Enviados a predicar; pero, sobre todo, a “dar trigo”

Jesús predica incansablemente con su palabra, sus parábolas, sus alegorías, sus múltiples ejemplos. Pero, no se quedó sólo en palabras: le vemos sanando, curando, perdonando, comiendo y hospedándose con quienes le invitaban, Hoy vemos que “en la aldea o pueblo o caserío donde llegaba, colocaban a los enfermos en la plaza, y le rogaban que les dejase tocar al menos el borde de su manto; y los que lo tocaban se ponían sanos”.

El Santo Padre Francisco predica incansablemente como Jesús. Y, como él, tiene gestos inequívocos con los enfermos, con los refugiados, con los pobres, con las mujeres, con los niños. Y el mundo entero entiende esos gestos mejor que sus palabras, y los comenta y, en algún sentido al menos, los imita al ver la transparencia, veracidad y bondad que emana de ellos.

Soltemos amarras. Dejémonos llevar por el viento del Espíritu, y, aunque nosotros también nos dirijamos hacia nuestra Betsaida particular, agradezcamos que el Espíritu nos lleve a la tierra que quiera, aunque aparentemente sea también pagana. Él sabe lo que hace; lo nuestro es secundar sus insinuaciones, y, a veces, decisiones.

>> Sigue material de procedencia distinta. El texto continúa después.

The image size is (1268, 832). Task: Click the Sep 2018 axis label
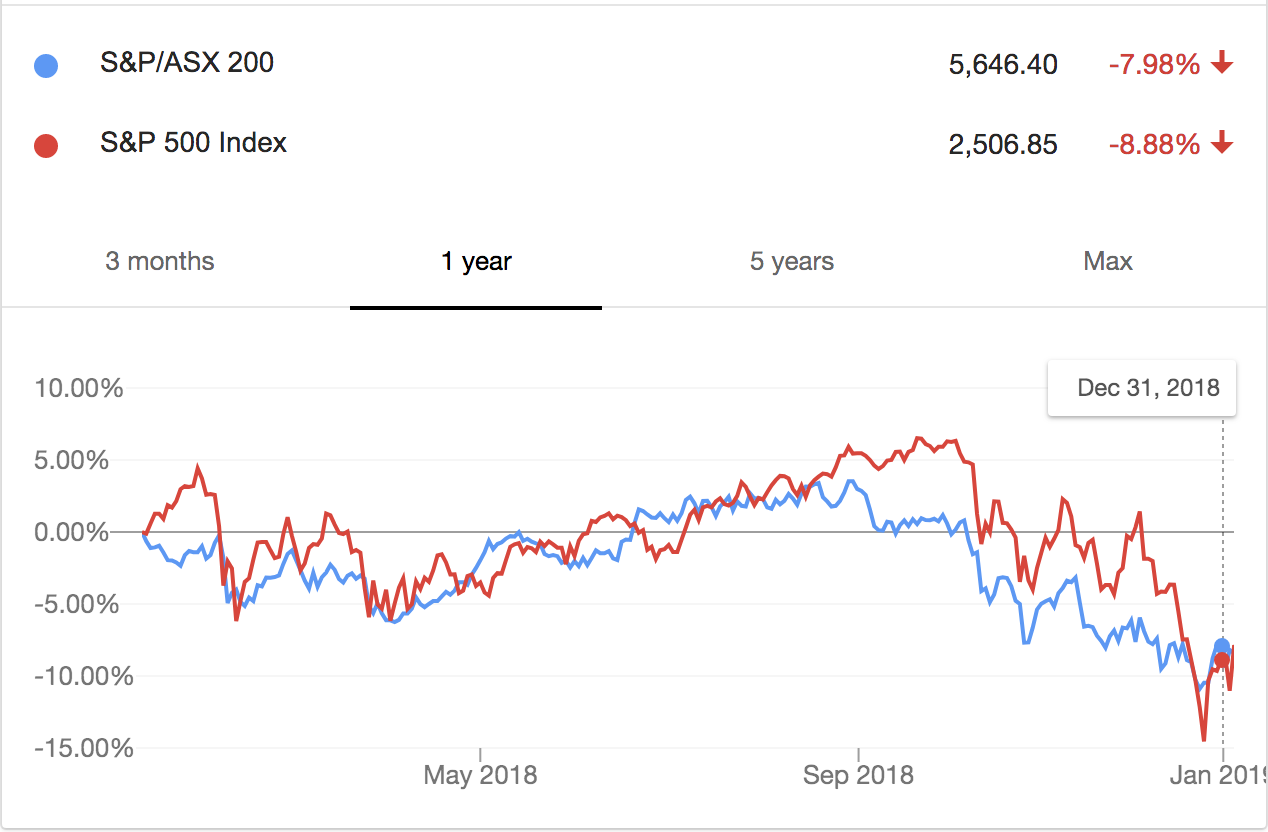point(858,775)
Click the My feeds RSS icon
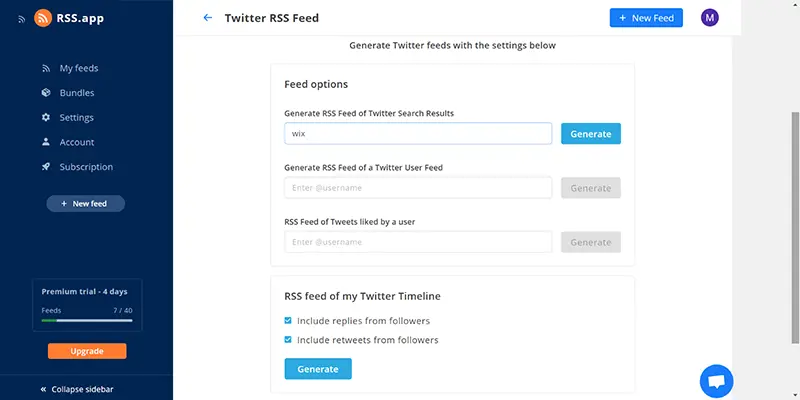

¿Me percato de que de mí depende convertir el miedo y posterior cerrojazo en la actitud y decisión de salir y acudir donde me lleve el Espíritu?
Está bien que sigamos atendiendo a las noventa y nueve ovejas que, puntualmente, siguen viniendo a nuestras celebraciones. Pero, ¿qué actitud tengo y ejerzo hacia la o las perdidas, las que no vienen?